In my time as a broadcast engineer, I have found radio stations to be like ships; they all have a certain personality.  It is difficult to explain how an inanimate collection of equipment and buildings can have personality, but they do.  Of course, with time, format, and ownership changes those personalities change.  Documenting operating histories, formats, unique occurrences, famous past personalities, incidents, accidents, and technical discoveries in one place takes a little bit of time.  Having that information available for fellow radio people to read about is a valuable service.  The one thing that I notice about most radio station Wikipedia articles; there are no pictures.  There should be more pictures.

WROW

WROW 590 KHz, Albany, NY is another one of those successful AM stations.  They have a music format, which I would characterize as a blend between nostalgia and oldies.  They do well in the Albany book and most importantly; make money.  The Wikipedia entry is a little dated, as they have had a music format for over four years now.  The low dial position helps, as I can get the station up near the Canadian border and most of the way down to Poughkeepsie during the daytime pattern operation, which is better than across-town WGY, 50,000 watts non-directional.

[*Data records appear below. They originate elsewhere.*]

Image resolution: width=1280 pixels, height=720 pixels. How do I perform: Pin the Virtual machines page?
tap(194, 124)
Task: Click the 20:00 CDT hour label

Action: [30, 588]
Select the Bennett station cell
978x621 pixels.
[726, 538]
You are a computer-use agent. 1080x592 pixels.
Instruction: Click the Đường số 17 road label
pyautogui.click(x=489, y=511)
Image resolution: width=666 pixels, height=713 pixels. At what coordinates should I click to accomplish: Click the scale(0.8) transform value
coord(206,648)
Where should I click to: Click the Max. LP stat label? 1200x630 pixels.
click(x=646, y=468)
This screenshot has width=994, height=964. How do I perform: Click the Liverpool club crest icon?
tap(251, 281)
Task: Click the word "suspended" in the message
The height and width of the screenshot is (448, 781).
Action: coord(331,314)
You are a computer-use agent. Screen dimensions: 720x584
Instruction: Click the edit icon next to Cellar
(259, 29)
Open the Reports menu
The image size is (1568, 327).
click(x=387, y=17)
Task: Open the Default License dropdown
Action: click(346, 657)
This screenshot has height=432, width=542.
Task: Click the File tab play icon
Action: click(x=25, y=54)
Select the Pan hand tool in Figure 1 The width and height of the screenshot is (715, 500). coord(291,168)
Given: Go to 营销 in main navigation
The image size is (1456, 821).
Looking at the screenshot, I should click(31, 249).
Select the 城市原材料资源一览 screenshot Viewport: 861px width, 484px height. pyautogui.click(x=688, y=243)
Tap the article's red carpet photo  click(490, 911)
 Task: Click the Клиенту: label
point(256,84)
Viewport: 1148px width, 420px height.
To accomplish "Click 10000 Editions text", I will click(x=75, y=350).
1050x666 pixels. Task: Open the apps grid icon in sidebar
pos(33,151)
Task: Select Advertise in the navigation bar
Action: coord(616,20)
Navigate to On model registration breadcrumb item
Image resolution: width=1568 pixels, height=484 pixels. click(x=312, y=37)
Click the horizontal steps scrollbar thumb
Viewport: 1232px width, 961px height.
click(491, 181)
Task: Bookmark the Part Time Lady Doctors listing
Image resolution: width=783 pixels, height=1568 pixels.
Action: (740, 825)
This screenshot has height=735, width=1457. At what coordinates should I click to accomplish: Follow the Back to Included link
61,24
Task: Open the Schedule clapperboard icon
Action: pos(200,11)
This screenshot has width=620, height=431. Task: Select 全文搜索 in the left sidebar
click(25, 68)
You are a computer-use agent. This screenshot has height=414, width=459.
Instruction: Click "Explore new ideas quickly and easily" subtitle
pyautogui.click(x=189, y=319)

Here are a few pictures of the transmitter site:

Broadcast Electronics AM5E, WROW, Albany, NY
Broadcast Electronics AM5E, WROW, Albany, NY

WROW main transmitter

WROW transmitter room
WROW transmitter room

WROW transmitter room; main and backup transmitters, phasor, equipment rack, etc.

RCA BTA1AR former backup transmitter
RCA BTA1AR former backup transmitter

The former backup transmitter for WROW-AM. This was moved from the original transmitter site, located a few miles north of the current transmitter site in Glenmont, NY. The current transmitter site was constructed in 1974.

Onan diesel generator
Onan diesel generator

Backup power

WROW antenna array, three tower DA-2
WROW antenna array, three tower DA-2

WROW antenna array. The station transmits with 5,000 watts daytime and 760 watts night time. The towers are slightly tall at 105 electrical degrees. It is hard to do tall towers at the low end of the dial because the towers get very tall. These are 149 meters (488 feet) tall.

Nautel V-10 repair

Not exactly sure how it happened, but one of our Nautel transmitters malfunctioned!  It is a pretty rare event, so I thought the exclamation point was needed.  One of the PA pallets went bad and the transmitter lost 1/2 a PA module.  Since the TPO for this particular station is 7 KW, they remained on the air at full power.  In the interest of staying on top of things, we fixed it anyway.

Diagnostics were simple:

  • Fault lights on the front of the transmitter observed
  • Press the status button to find out faults, which were Module D failed
  • To to module sub-menu, find Module D and discover Q1 disabled, and Q3 shutdown.
  • The problem is with Q3, order a new pallet from the manufacture

Upon removing the module, I did not see the damage at first:

Nautel V series FM transmitter PA module
Nautel V series FM transmitter PA module

It is board A3, which for this particular flavor transmitter is a Nautel Part number NAPA16-B. Once I replaced the defective module with a new one, I discovered what looks like a symptom of the greater problem:

Nautel NAPA16-B defective board
Nautel NAPA16-B defective board

Over to the left-middle-lower section of the board, R10 and R8 are burned open. These are surface mount 2-watt, 20-ohm resistors.  A glance at the schematic shows that these are part of the bias supply.  A quick set of measurements with a DVM shows that Q1 seems to be intact and not shorted.  Interesting…

The question is: Is it worth trying to fix this board or should I just trash it an buy a new spare?